Asunción, 28 Mai 2018 (AFP) - O presidente paraguaio, Horacio Cartes, apresentou sua renúncia, nesta segunda-feira (28), para ser senador e abriu o caminho para que a vice-presidente Alicia Pucheta assuma temporariamente até 15 de agosto, o que a torna a primeira mulher a presidir o país.

"Me dirijo a Vossa Honorabilidade para apresentar minha renúncia ao cargo de presidente (...). Adotei essa determinação para dar cumprimento à decisão democrática do povo expressa nas urnas, que me elegeu para o cargo de senador", escreveu Cartes, em uma carta ao presidente do Senado, Fernando Lugo.

Pucheta, uma juíza de 68 anos, será presidente durante menos de três meses, até que Mario Abdo Benítez, eleito em 22 de abril, assuma em 15 de agosto para um mandato de cinco anos.

Pucheta chegou este ano à vice-presidência, depois da renúncia do titular Juan Afara, que deixou o cargo para fazer campanha eleitoral como senador.

Uma vez aceita a renúncia do presidente Cartes, Alicia Pucheta se tornará a primeira mulher a ocupar a Presidência nesse país de 7 milhões de habitantes.

- "Indignação" -Partidários de Cartes no Senado solicitaram uma sessão plenária extraordinária das duas câmara do Congresso na quarta-feira para discutir a renúncia.

Cartes precisa de uma maioria simples (23 votos do total de 45 senadores, e 41, do total de 80 deputados) para que o Parlamento aceite sua demissão. A votação está prevista para quarta-feira.

A Constituição paraguaia estabelece que o presidente em final de mandato "será senador vitalício", com voz, mas sem voto.

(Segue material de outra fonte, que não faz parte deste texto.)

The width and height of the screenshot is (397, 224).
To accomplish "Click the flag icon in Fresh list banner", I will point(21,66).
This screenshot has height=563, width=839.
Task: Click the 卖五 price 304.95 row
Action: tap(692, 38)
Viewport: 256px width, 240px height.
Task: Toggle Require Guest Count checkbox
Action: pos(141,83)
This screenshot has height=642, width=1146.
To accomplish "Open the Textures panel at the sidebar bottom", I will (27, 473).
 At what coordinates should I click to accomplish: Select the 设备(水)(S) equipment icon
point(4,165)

Cartes obteve, porém, uma polêmica sentença da Corte que o habilita a assumir sua vaga como senador ativo.

A oposição rejeita a presença de Cartes e Afara como membros ativos do Senado, eleitos em 22 de abril na lista do Partido Colorado.

Cartes deixa como maior conquista de sua gestão uma economia em plena expansão, mas seu balanço social e político é alvo de críticas.

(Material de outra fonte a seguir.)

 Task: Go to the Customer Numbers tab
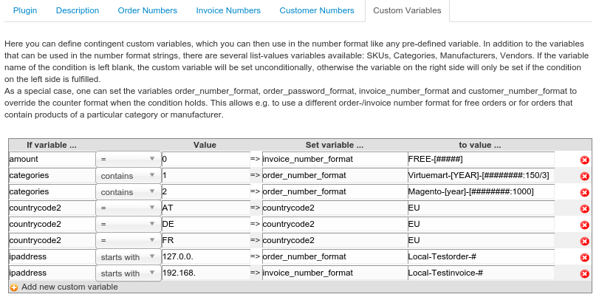point(317,10)
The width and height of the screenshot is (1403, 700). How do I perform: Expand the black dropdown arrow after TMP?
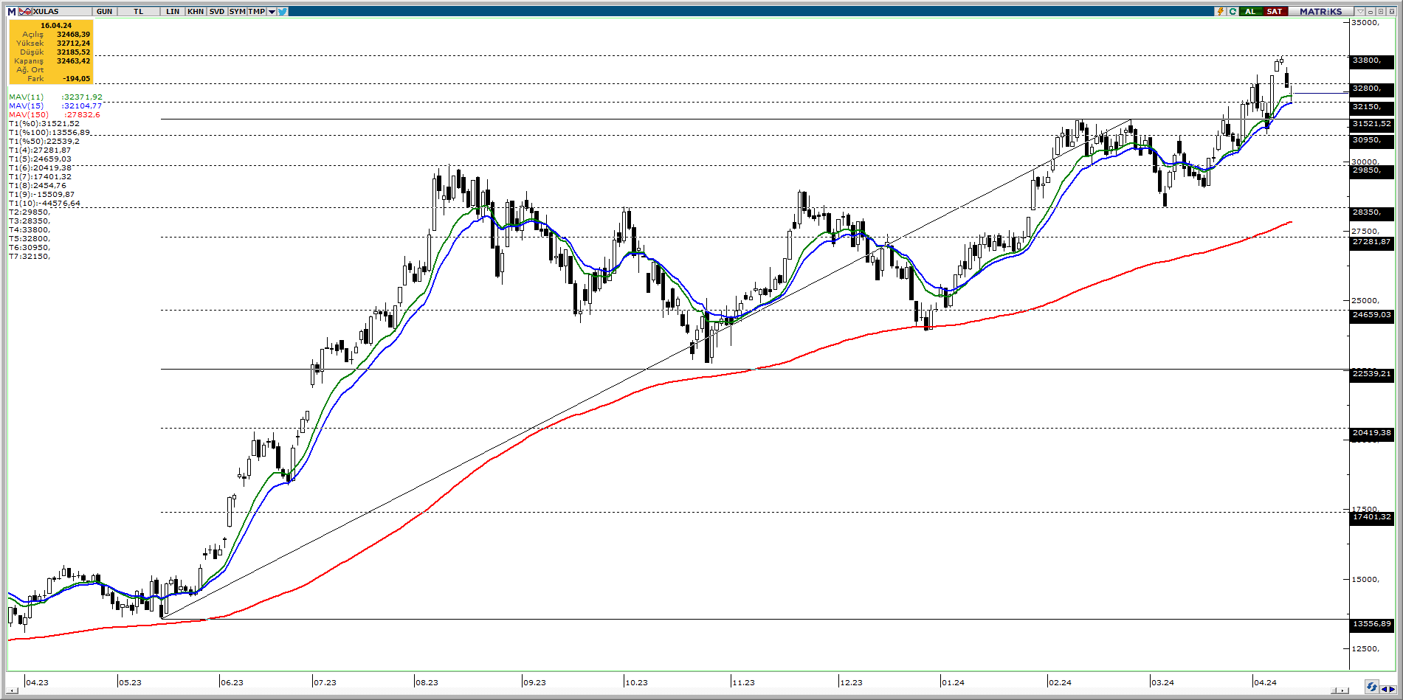click(272, 12)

Efrain Alegre, presidente do partido Liberal (primeira minoria no Congresso) anunciou uma mobilização popular em uma coletiva de imprensa para impedir Cartes de se tornar um senador ativo.

O juramento dos senadores eleitos está marcado para 30 de junho.

"Estamos diante de uma situação que põe em perigo a democracia no Paraguai", alertou. "Pedimos ao público que expresse indignação e repúdio a esse ultraje às instituições", disse ele.

Candidato à presidência e derrotado por apenas 3,7 pontos de diferença por Mario Abdo Benítez, Alegre convocou seu ex-rival nas eleições a rejeitar a renúncia do chefe de Estado.

"Nós nos opomos resolutamente a esse comportamento desdenhoso do Sr. Cartes", enfatizou Alegre.

A senadora oficialista Lilian Samaniego comemorou que "em poucos dias Alicia Pucheta poderá ser a primeira mulher a ocupar a presidência do Paraguai".

"Ela foi a primeira mulher a ocupar o cargo de ministra do Supremo Tribunal de Justiça em 2004. O Paraguai tem um longo caminho a percorrer em termos de igualdade de oportunidades", ressaltou.

No poder desde 2013, Horacio Cartes deixa como grande conquista de sua administração uma economia em plena expansão, embora seu balanço nas áreas social e política seja alvo de críticas.